Survivorship bias is the quiet thumb on the scale behind a huge share of impressive backtests. If your data source cannot price the companies that went to zero, got acquired, or were delisted, your backtest never holds them — so the past looks far kinder than it actually was. We measured exactly how kind.
How big is the distortion?
When we reconstructed true point-in-time index membership — who was actually in the index on each historical date — the convenient free price source could only price about 323 of the roughly 500 members on a given day. The missing ~36% were disproportionately delisted losers: bankruptcies, failed mergers, names quietly removed after they cratered. A backtest run on what remained was, by construction, a backtest run on winners.
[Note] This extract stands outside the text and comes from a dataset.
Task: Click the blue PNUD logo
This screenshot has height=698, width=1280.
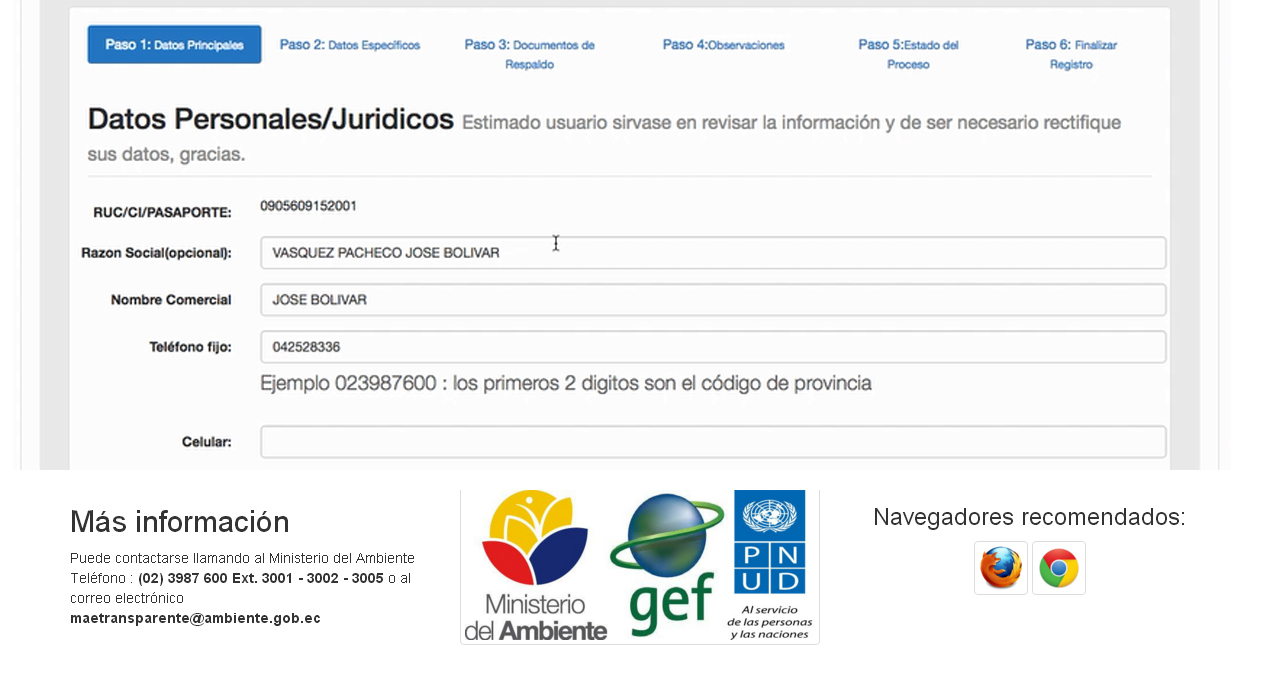Action: click(x=769, y=566)
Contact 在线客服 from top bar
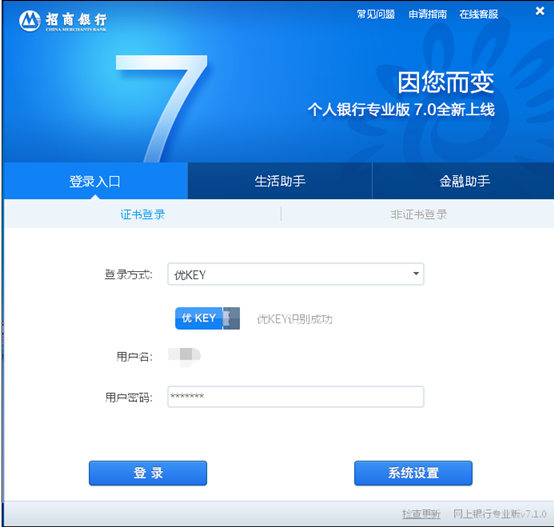The height and width of the screenshot is (527, 554). click(x=479, y=14)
The cleanest demonstration: build a basket with no signal at all — just equal-weight the current index members and run it back through history. It should match the market. Instead it “beat” the cap-weighted index by roughly +3.2% per year. A strategy with zero information cannot generate +3.2%/yr; that number is survivorship bias made visible, the result of backfilling today’s survivors into a past they did not all live through. Momentum and other factors were flattered the same way.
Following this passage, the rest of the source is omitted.